'''
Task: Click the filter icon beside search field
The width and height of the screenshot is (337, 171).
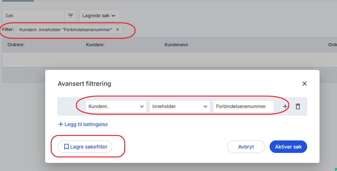Action: (71, 16)
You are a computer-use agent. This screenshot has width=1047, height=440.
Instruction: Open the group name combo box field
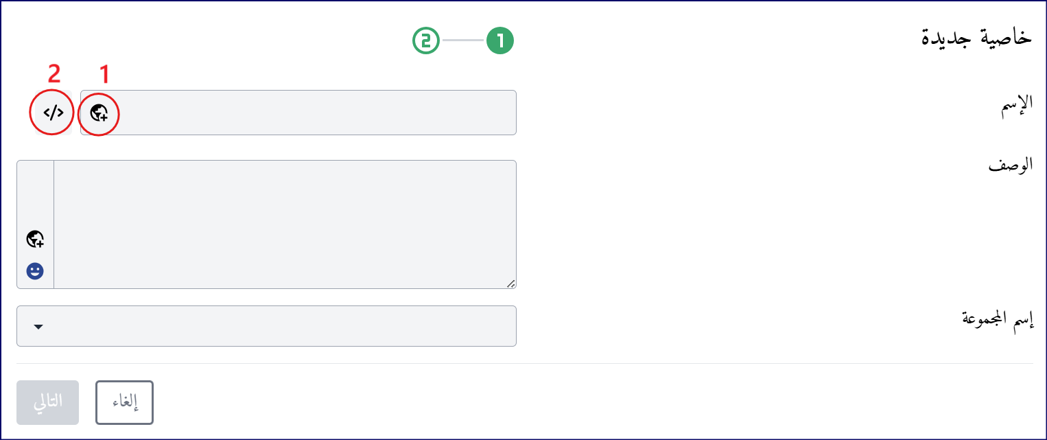coord(266,326)
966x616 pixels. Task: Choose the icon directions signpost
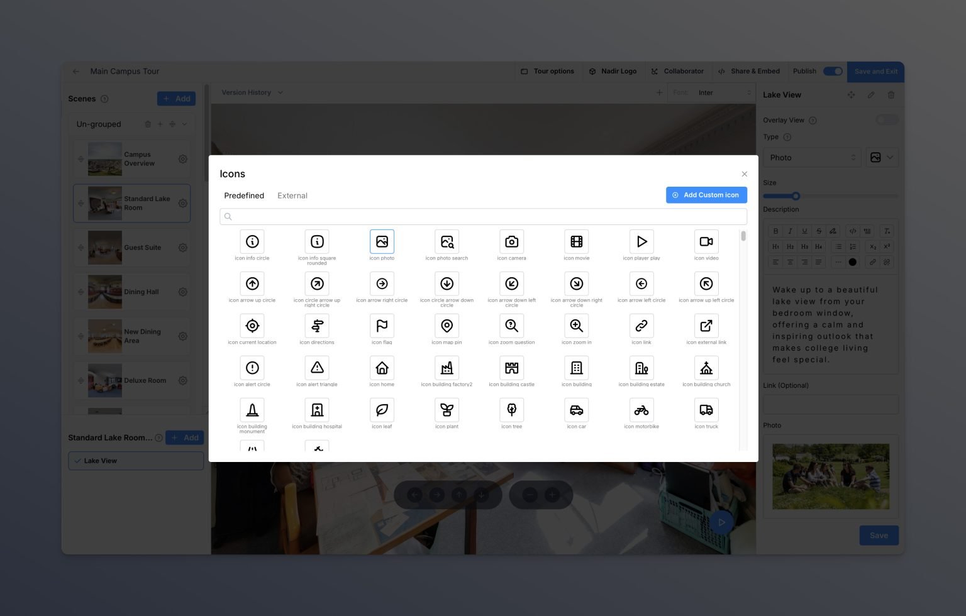(x=317, y=326)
'''
▶ DESCRIPTION OF THE TASK: Write out an exact reproduction of the lines from the line that holds "966x616 pixels. Task: Choose" to the bottom of the listing above, both ends included. Exclude pictures.

▶ TASK OUTPUT:
966x616 pixels. Task: Choose the icon directions signpost
(x=317, y=326)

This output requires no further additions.